皇紀2590年(1930年) 7月12日 大刀洗


 あっという間に車酔いとなった有坂総一郎に配慮した佐々木忠則少佐の運転ででこぼこ道を走ること15分、数キロ先の大刀洗飛行場の司令本部に到着した。


 この時期の飛行場は明確な滑走路が存在しないことが多く、東洋一の飛行場と謳われたここ大刀洗飛行場も同様であった。広大な敷地を持つ原っぱというのが実態である。


 だが、そんな飛行場であるが、整備用の建物や管制用の物見櫓など必要な施設は揃っている。いや、それどころか民間空港としての施設も充実していたのだ。


「佐々木さん、ここ、一応軍民共用ですが、民間機向けの施設は殆どなかったと聞いていたのですが……」


 総一郎は民航機用の施設が想像より充実していることを疑問に思い佐々木に尋ねるが、その答えはあっけらかんとしたものであった。


「博多駅と直通の大刀洗軍用線が出来てから九州財界の方々が帝都との行き来や満州方面との行き来に飛行機を利用することが多くなったのですよ。その結果、目ざとい商人たちがここに営業拠点を構えて商売を始めたというだけのことです」


「いや、しかし、大刀洗軍用線は軍用で民間人は……」


「軍用貨物または納入物品の添乗員という体裁を取れば便乗が可能ですから、それを活用しているというわけです……まぁ、一種の付け届けさえあれば乗せるという抜け道を司令官が黙認しているのです」


 事実上の賄賂で軍用鉄道に便乗が可能であり、それが故に飛行機を使うことが出来る富裕層にとって便利な存在となっていたことは驚きであった。


「よくそんな抜け道を思いつきましたね……」


「帝都の陸軍省の方々と違って現場は貧乏ですから地元財界の付け届けはありがたいことです……ですが、それでもやはり軍用鉄道かでこぼこ道を走って連絡する不便は財界の方でも不満があるようでして福岡市内に民間飛行場をという話は出ている様ですね」


「確か、名島水上飛行場が春に開設されたばかりだと伺っていますが……」


 30年春に福岡近郊の名島に水上機専用の飛行場が開設されていた。これは史実通りであり、博多湾を自由に離着水出来ることが大きなメリットであった。既に水上機による定期便も運用されていた。

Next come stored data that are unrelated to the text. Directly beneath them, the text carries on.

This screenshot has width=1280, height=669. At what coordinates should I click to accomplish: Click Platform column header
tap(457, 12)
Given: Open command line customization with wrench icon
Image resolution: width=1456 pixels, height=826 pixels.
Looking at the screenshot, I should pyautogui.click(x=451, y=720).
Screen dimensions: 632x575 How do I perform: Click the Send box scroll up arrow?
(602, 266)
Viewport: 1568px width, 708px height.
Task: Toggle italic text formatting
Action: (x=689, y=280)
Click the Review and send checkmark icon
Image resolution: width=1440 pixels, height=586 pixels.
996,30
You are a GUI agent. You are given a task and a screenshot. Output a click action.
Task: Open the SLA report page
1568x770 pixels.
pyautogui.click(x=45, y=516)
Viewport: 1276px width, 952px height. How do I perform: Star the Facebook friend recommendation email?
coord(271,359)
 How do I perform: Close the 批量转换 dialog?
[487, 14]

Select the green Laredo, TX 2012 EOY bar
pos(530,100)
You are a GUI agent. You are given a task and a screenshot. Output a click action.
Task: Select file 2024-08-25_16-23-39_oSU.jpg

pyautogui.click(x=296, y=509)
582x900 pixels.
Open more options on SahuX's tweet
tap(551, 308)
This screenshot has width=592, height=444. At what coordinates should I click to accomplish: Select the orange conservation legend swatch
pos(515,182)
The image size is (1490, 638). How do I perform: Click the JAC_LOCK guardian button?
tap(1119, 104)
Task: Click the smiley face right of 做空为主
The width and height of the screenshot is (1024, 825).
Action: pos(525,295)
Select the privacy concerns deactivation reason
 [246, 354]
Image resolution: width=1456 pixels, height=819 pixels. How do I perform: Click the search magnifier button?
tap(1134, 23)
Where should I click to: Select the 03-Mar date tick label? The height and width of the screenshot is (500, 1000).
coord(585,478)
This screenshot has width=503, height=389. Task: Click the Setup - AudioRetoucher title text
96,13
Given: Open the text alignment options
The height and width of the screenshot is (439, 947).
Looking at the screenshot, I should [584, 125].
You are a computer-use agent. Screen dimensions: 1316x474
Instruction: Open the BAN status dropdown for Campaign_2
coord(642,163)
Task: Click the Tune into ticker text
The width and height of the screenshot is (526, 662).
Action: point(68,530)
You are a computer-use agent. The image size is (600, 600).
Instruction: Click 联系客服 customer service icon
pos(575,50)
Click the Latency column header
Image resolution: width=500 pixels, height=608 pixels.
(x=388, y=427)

「ええ、ですが、水上機よりも陸上機の方が良いという話も出ておりましてね、別に飛行場を設けるという話が出ておりますよ……」


「しかし、福岡近郊ですと適地がそれ程ありますまい? 狭い飛行場では事故が起きた時は犠牲が大きくなると思うのですが……」


「そうでしょうね……実際に我が軍でも危なっかしい操縦でヒヤリとすることは多々ありますから、それが民航機ということでこれから大型化、高速化が進むであろう飛行機ではなおのこと……」


 佐々木は少し心配そうな表情でそう言う。


 史実でも佐々木の心配はそのまま現実化していた。大刀洗から移転した先の雁ノ巣飛行場において大日本航空のロッキードL-14スーパーエレクトラ”球磨号”が離陸直後に失速し海岸近くの松林に墜落するという事故が起きている。


 これはL-14の機体性能と雁ノ巣飛行場の滑走路の短さによるものが引き起こしたものであると言われている。滑走路の長さは日本国内では標準的な800mであった。しかし、問題はL-14はエンジン性能が悪く翼面荷重が大きいため低速度における安定性に難があったのだ。これによって短い滑走距離と無理な急上昇が重なり墜落したのだ。


 比較的翼面荷重が低い日本の航空機であれば問題が起きない状況であっても、外国製の機体においては致命的なものとなるという結果を示している。


「財界にも顔が広いであろう有坂さんが音頭を取っていただけるとありがたいなと思います」


 佐々木の瞳は真剣なものだった。部下たちが日々危険な飛行任務に就いているだけに切実な問題だったのだろう。